* DIRECTIONS: Retype the line in which "You are a GUI" appears, then every line after it until the records end. Leave out the pictures.

(Collected data entries)
═══

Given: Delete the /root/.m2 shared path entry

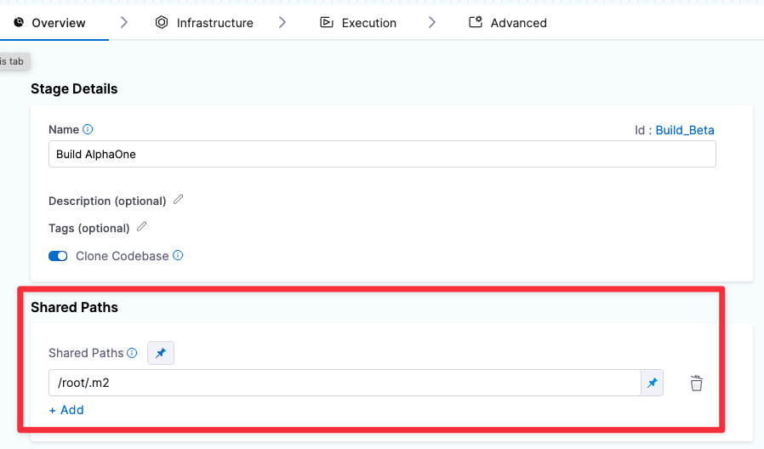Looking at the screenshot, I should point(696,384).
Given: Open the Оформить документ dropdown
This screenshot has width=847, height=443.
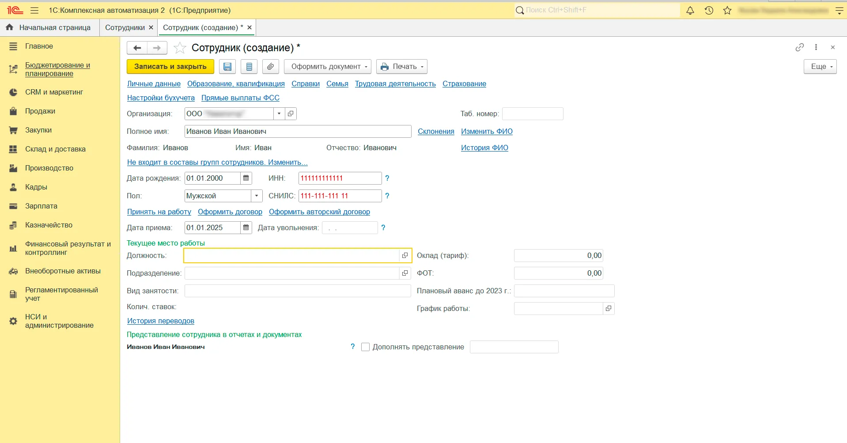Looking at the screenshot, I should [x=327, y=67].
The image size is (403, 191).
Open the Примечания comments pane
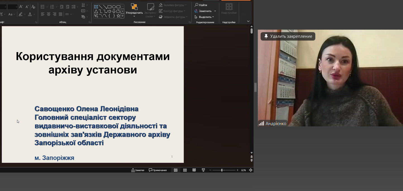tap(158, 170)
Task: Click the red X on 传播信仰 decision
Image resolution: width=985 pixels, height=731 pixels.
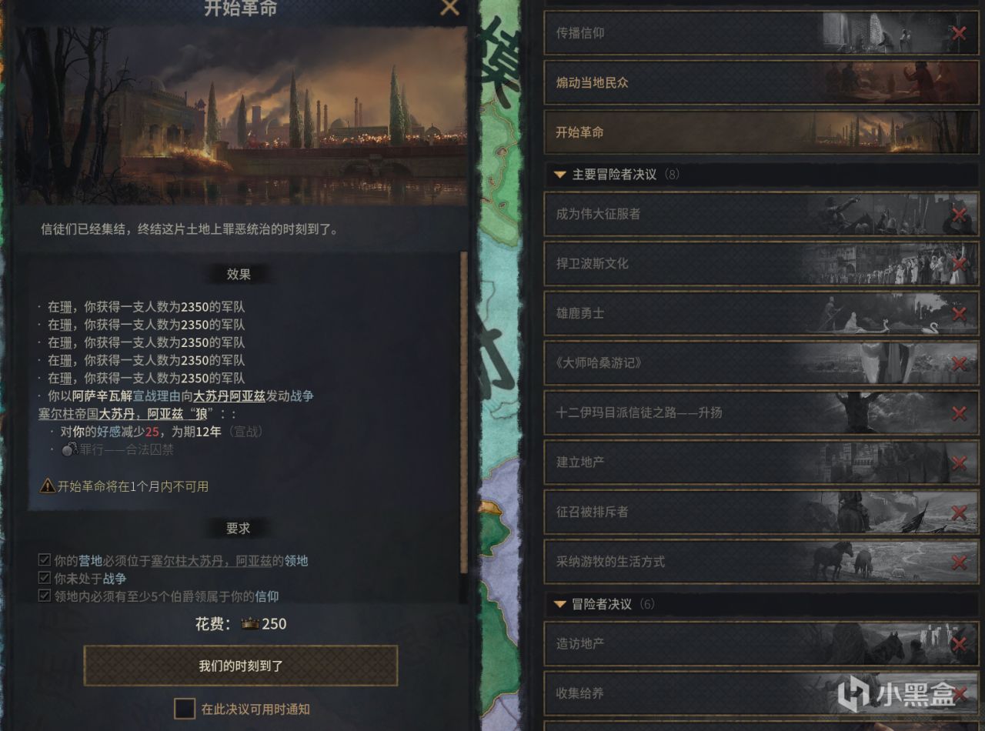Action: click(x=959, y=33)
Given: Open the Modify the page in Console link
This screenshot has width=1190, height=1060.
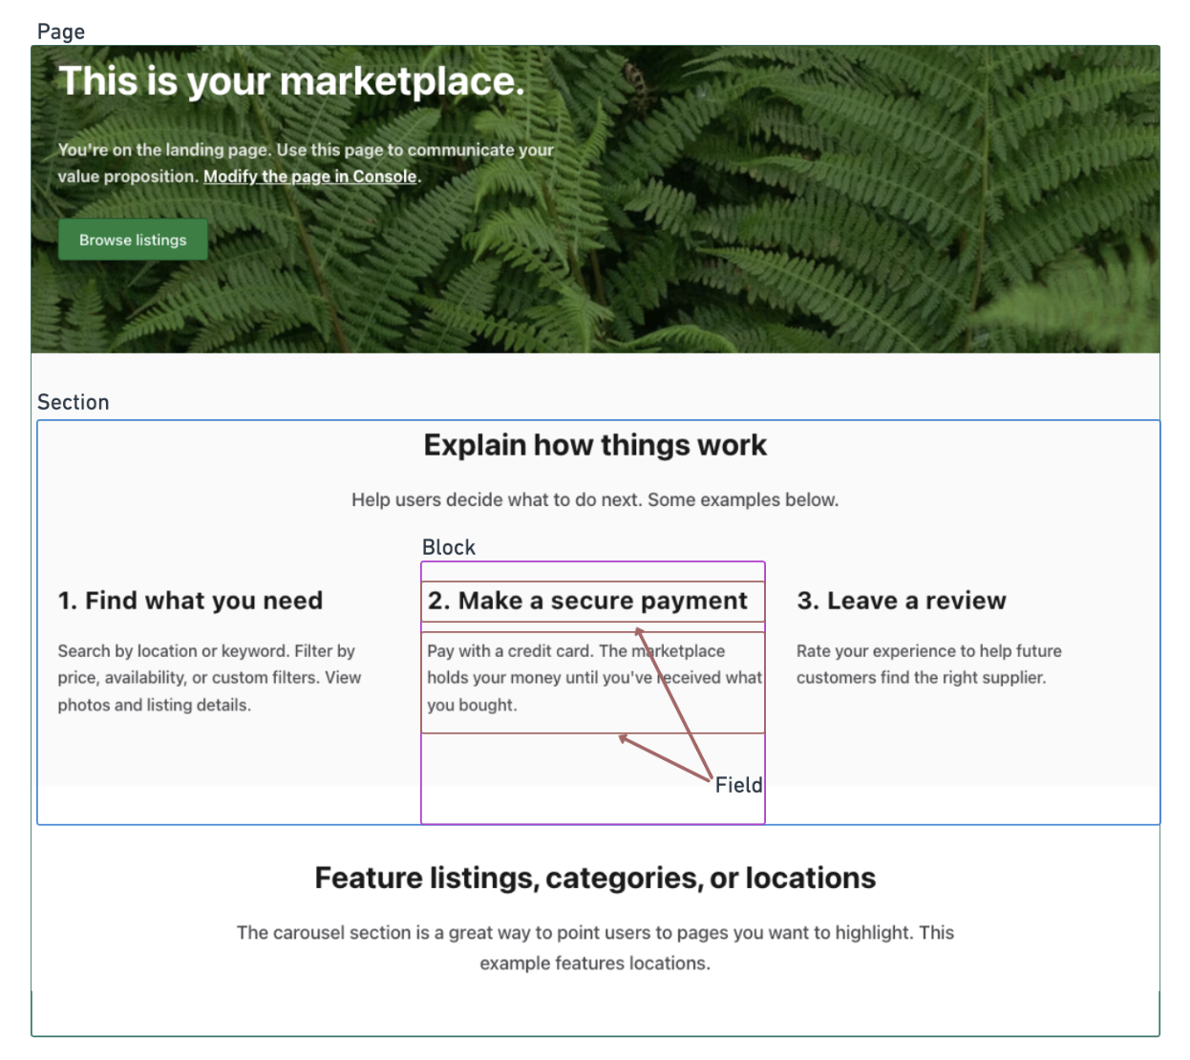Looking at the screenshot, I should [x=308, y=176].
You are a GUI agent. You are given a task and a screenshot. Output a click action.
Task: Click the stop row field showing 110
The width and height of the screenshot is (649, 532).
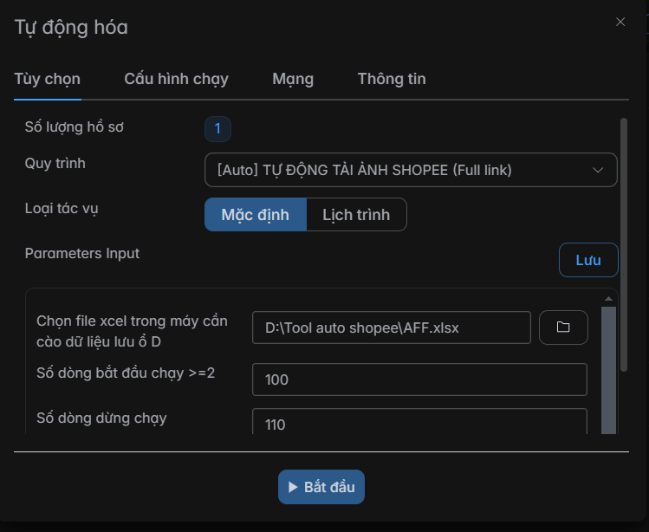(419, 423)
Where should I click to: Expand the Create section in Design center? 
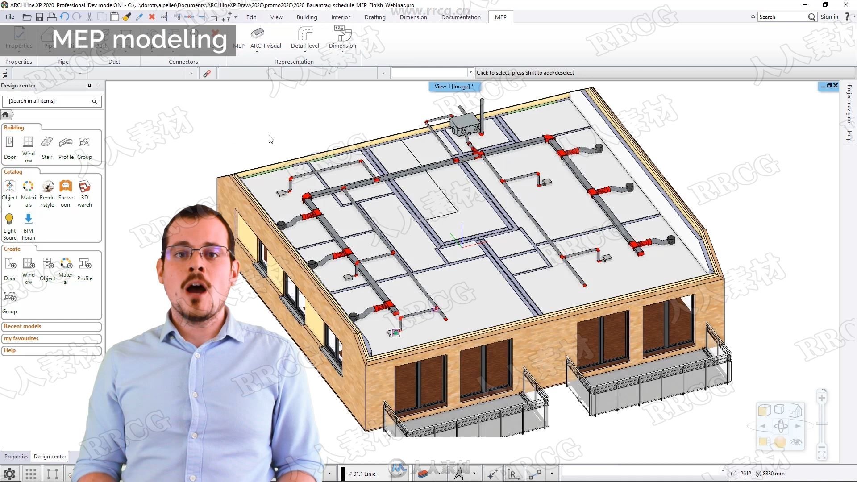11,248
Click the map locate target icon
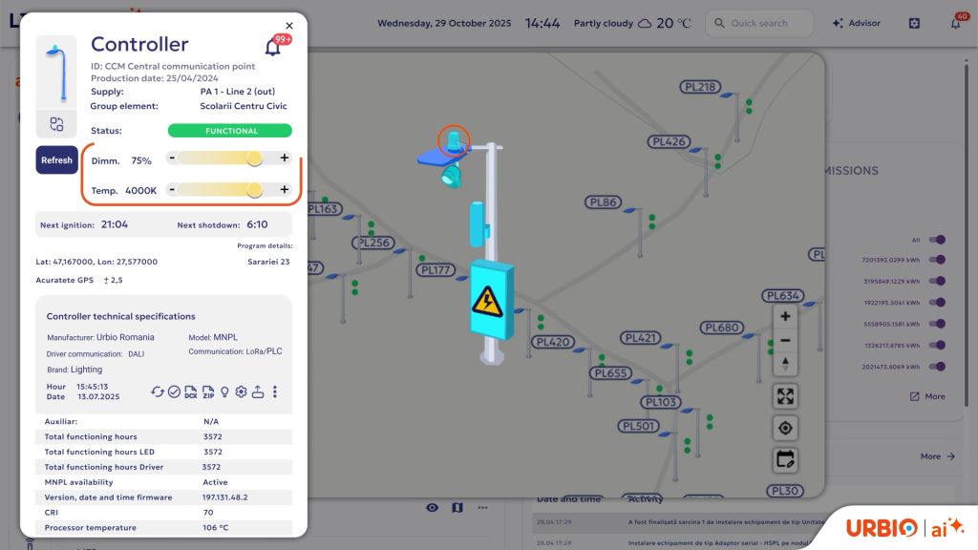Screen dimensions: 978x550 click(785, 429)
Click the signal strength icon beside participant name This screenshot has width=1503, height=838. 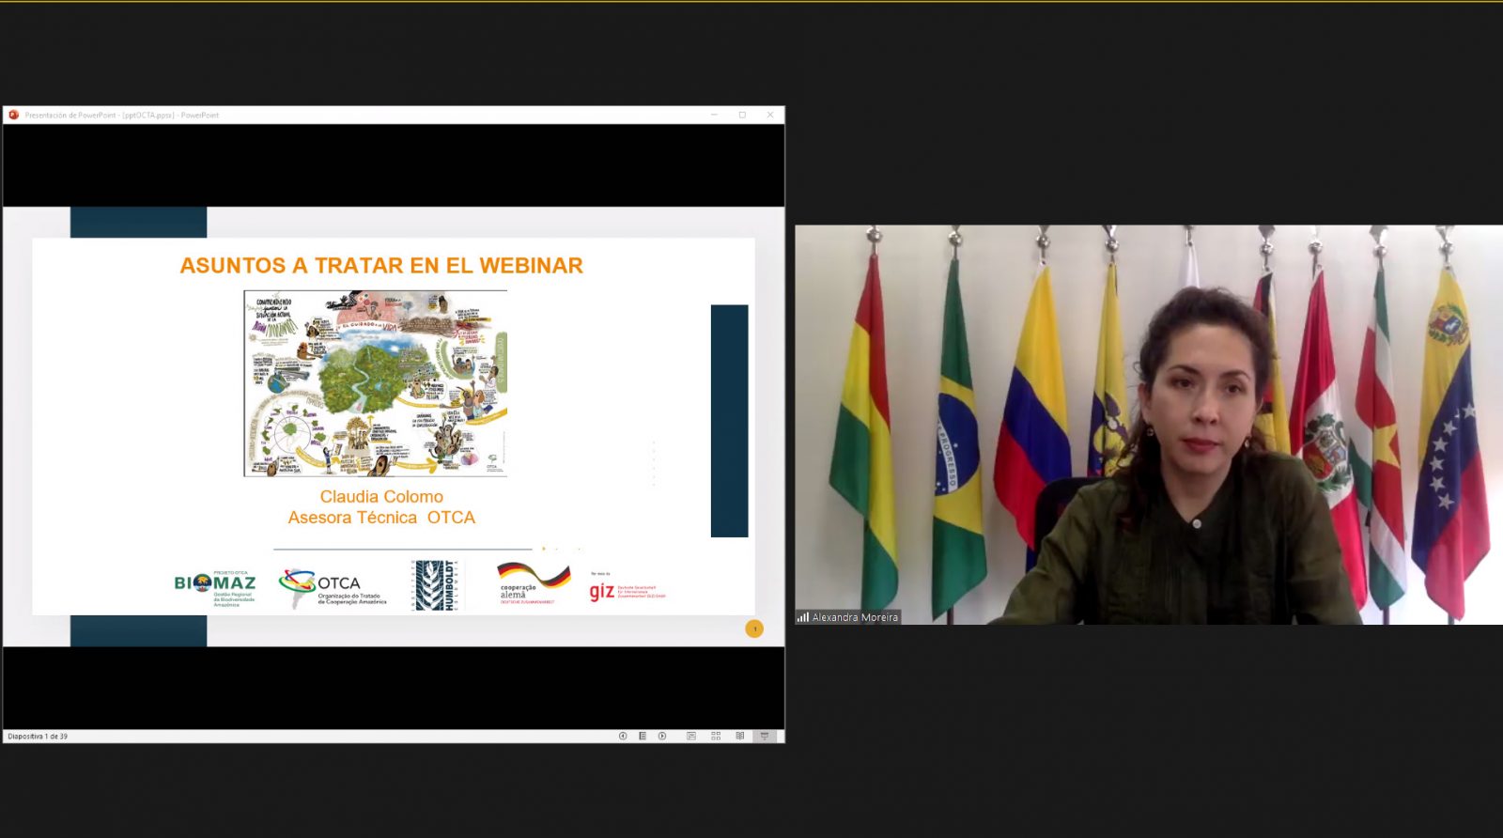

═══

* YOUR RESPONSE:
You are a GUI agent. You are given a task and a screenshot. Output a click action.
Task: Click the stop row field showing 110
The width and height of the screenshot is (649, 532).
(419, 423)
Where should I click to: Expand the Create section in Design center? 
11,248
Click the map locate target icon
Screen dimensions: 978x550 click(785, 429)
Click the signal strength icon beside participant name This screenshot has width=1503, height=838. 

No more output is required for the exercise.